Bisnis.com, JAKARTA – Komisi Pemilihan Umum atau KPU batal memberikan tanda khusus di surat suara untuk calon legislatif yang pernah menjadi terpidana kasus korupsi.
Direktur Eksekutif Perkumpulan untuk Pemilu dan Demokrasi (Perludem) Titi Anggraini mengatakan wacana awal untuk memberi tanda khusus kepada calon legislatif alias caleg mantan terpidana korupsi akhirnya dibatalkan.
Titi menyebut rekam jejak korupsi mereka hanya akan dituliskan pada papan identitas setiap caleg yang terpajang di setiap Tempat Pemungutan Suara (TPS).
“Jadi nanti tidak ada surat yang ditandai kalau mereka ada rekam jejak korupsi. Tidak ada surat yang ditandai kalau mereka ada rekam jejak korupsi. Kalau pengumuman cuma kecil di papan pengumuman tidak diketahui,” tutur Titi.
Kondisi ini kata Titi telah membuat mantan narapidana korupsi lolos sebagai caleg bertambah banyak setelah putusan Mahkamah Agung tersebut. Dari yang awalnya ada 34 kandidat, sekarang jadi 50 lebih kandidat.
Menurut Titi, Indonesian Corruption Watch (ICW) akan berencana mengeluarkan rekam jejak para caleg dengan latar belakang pernah menjadi narapidana korupsi ke publik. Dengan informasi tersebut dia berharap bisa membantu masyarakat memilih caleg tanpa jejak korupsi.
Selain itu, Titi mendorong masyarakat selama proses penghitungan suara nanti untuk mau memotret dokumen C1 Plano, atau dokumen C1 rekapan dari hasil penghitungan penyelenggara Pemilu.
Selanjutnya, masyarakat diperkenankan untuk memotret hasil C1 itu ke akun publik masing-masing.

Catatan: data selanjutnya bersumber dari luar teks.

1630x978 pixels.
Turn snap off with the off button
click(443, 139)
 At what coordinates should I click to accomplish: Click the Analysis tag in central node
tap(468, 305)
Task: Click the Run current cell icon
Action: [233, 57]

Dengan demikian, para pengawas Pemilu bisa melakukan tracking atas 805.602 TPS. Sebab, daftar pemilih tetap (DPT) juga masih akan berubah.
Dia juga berpendapat, Pemilu Serentak kali ini bisa sangat menguras energi pemilih. Misalnya saja, pemilih mungkin membutuhkan waktu sekitar 8 menit untuk mencoblos. Sementara, untuk memilih caleg ada 160 kandidat yang sangat membingungkan apalagi jika pemilih tidak mengenal rekam jejaknya.
“Itu bisa jadi ada tiga menit pemilih hanya bengong untuk berpikir mau memilih yang mana,” terang Titi.
Titi menambahkan, bahwa invalid votes pada 2009 mencapai 14% dari total suara, dan 2014 angka itu sudah menurun. Meskipun begitu, menurut Titi terkait tingkat partisipasi pemilih, dia belum bisa memastikan apakah suara millennials akan memberi dampak pada hasil Pemilu 2019.
“Ada 79 juta sampai 80 juta itu suara millennials. Tetapi dampaknya seberapa besar? Kalau mereka tidak ke TPS ya tidak memberi dampak,” terang Titi.
Sebagai informasi, Perludem mencatat angka partisipasi politik Pemilu kali ini akan meningkat. Pada 2014, angka partisipasi politik dalam Pileg mencapai 75%, naik dari angka pada 2009 yang mencapai 71%. Sebaliknya, pada Pilpres 2014 angka partisipasi politik justru menurun. Pasalnya, pada 2009 angka partisipasi mencapai 75%, namun pada Pilpres 2014 angka partisipasi menjadi 70%. Partisipasi ini menurun pada 2014 karena ada kelompok yang merasa calon saat itu tidak mewakili mereka.